+++ BRANO CITATO

Il Porto di Pinetamare (pardon: di Castel Volturno!) si ritrova ancora - e sempre - al centro della cronaca, in una nebbia di informazioni e rivendicazioni, in cui l’opinione pubblica si sperde, stenta a rintracciare il bandolo della matassa e le reali ragioni che impediscono l’inizio dei lavori. L’unica cosa chiara che emerge dalle polemiche, è che tutti vogliono il porto. E che l’attesa dell’opera, divenuta salvifica per le sorti del territorio, non è più procrastinabile, né giustificata: è solo estenuante. Sicché, quando le date di inizio si susseguono con una certa frequenza e poi si allontana il giorno della vera “prima pietra”, è naturale che si alimenti una crescente impazienza, che le interpretazioni delle cause divergano, e che si prescinda da tutto, anche da legittime rivendicazioni e dal perfezionamento delle procedure, pur di vedere l’inizio dei lavori.

++++++
+++ DATI FORNITI

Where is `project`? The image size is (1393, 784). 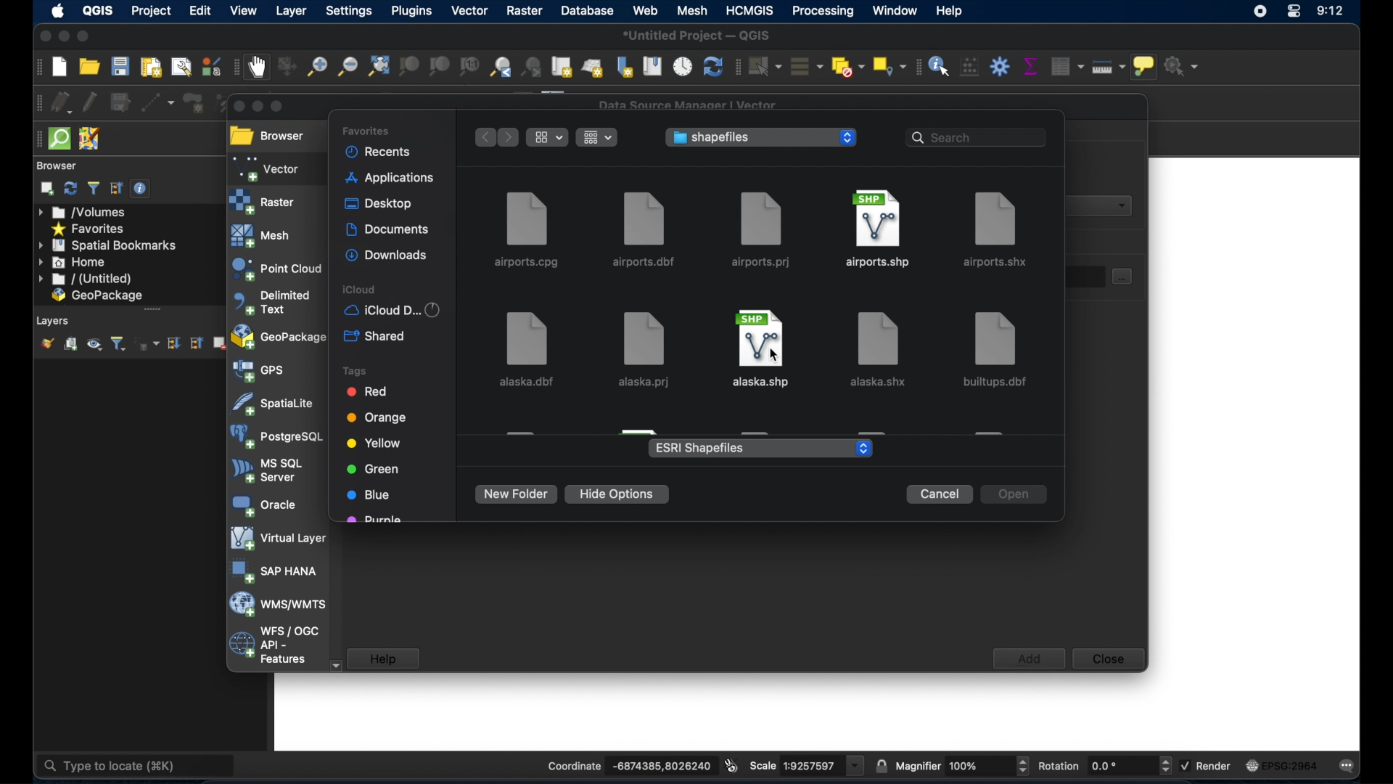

++++++

_OBIETTIVO_. Trascrivi per intero il brano sul porto di Pinetamare, senza cambiare una parola né un segno. Le righe riportate sopra non hanno alcun ruolo qui.

_RISPOSTA SVOLTA_.
Il Porto di Pinetamare (pardon: di Castel Volturno!) si ritrova ancora - e sempre - al centro della cronaca, in una nebbia di informazioni e rivendicazioni, in cui l’opinione pubblica si sperde, stenta a rintracciare il bandolo della matassa e le reali ragioni che impediscono l’inizio dei lavori. L’unica cosa chiara che emerge dalle polemiche, è che tutti vogliono il porto. E che l’attesa dell’opera, divenuta salvifica per le sorti del territorio, non è più procrastinabile, né giustificata: è solo estenuante. Sicché, quando le date di inizio si susseguono con una certa frequenza e poi si allontana il giorno della vera “prima pietra”, è naturale che si alimenti una crescente impazienza, che le interpretazioni delle cause divergano, e che si prescinda da tutto, anche da legittime rivendicazioni e dal perfezionamento delle procedure, pur di vedere l’inizio dei lavori.